Friedman goes on to clarify the reason why he feels corporations have only artificial responsibilities, being the main reason the fact that these corporations are run by individuals, by human beings, and he argues whether or not these social responsibilities are those of the individual executives of the corporation or those of the corporation itself. Friedman argues that the executive running the corporation has an obligation to the owner of the corporation not to the society. That their job is to run the corporation according to the wishes of the owners or stakeholders and to increase the profits for those directly affected by his commitment to his or her bosses, employees and stockholders.

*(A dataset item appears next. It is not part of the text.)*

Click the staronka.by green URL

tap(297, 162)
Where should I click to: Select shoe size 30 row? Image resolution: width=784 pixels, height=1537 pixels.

So, if corporations have artificial responsibilities created by the perception of the society it conducts business in, shouldn’t the corporation live up to the expectations of this society? For instance, if a petroleum company has another oil spill in the Gulf , but the corporation itself does not have a social responsibility, and in addition to it, the main goal of its executives is to maximize profits, then perhaps, trying to remediate their oil spill will cost the company a significant amount of said profit. If Friedman is correct in his examination then, no one will fix the damage caused, and the contamination to our environment will be neglected in an effort of the corporate executives to satisfy their social responsibility to the corporation’s owners to maximize profits. The problem here rises on the fact that ignoring such actions and denying responsibility may also cost the corporation a large amount of profit. They may lose customers, have negative reactions among different groups of society, force stockholders that do not agree with their procedures sell their stock shares, significantly lowering their stock price and the overall value of the company.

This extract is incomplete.